Endangered Punctuation

Robert J. Samuelson's submission "The Sad Fate of the Comma" ,(Newsweek, July 23) caught my eye. Not just because of my interest in words, but because, about a month ago, I was involoved in a discussion about saving the comma from extinction.

What's wrong? You're looking at me like you've never discussed endangered punctuation around the dinner table before. Samuelson states "the comma is in retreat, though it is not yet extinct. In text messages and e-mails, commas appear infrequently, and then often by accident (someone hits the wrong key)."

I believe that the overuse of the ellipsis ( ... or dot-dot-dot) in e-mail and text messages is partly to blame for the decline of the comma.

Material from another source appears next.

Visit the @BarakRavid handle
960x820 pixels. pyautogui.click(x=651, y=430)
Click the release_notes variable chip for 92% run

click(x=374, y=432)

The ellipsis gets tossed around indiscriminately. At this rate, we may, one day, face an international shortage of full-stop periods - the key component in an ellipsis.

Samuelson argues that the downturn in the comma market is social commentary:

The comma is, after all, a small sign that flashes PAUSE. It tells the reader to slow down, think a bit, and then move on. We don't have time for that. No pauses allowed.

We should have seen it coming. When writing dates, one comma did the work that it takes 2 slashes to pull off. We require numbers to have 5 digits, instead of 4, before inserting a comma (13,067 : 3067). At some point, separating adjectival clauses with a comma became an elective process; but doesn't a non-restrictive clause beg for a general rule?
(When did I begin holding the semi-colon in higher regard than the comma? The comma has 4 times the number of legitimate uses as the semi-colon!)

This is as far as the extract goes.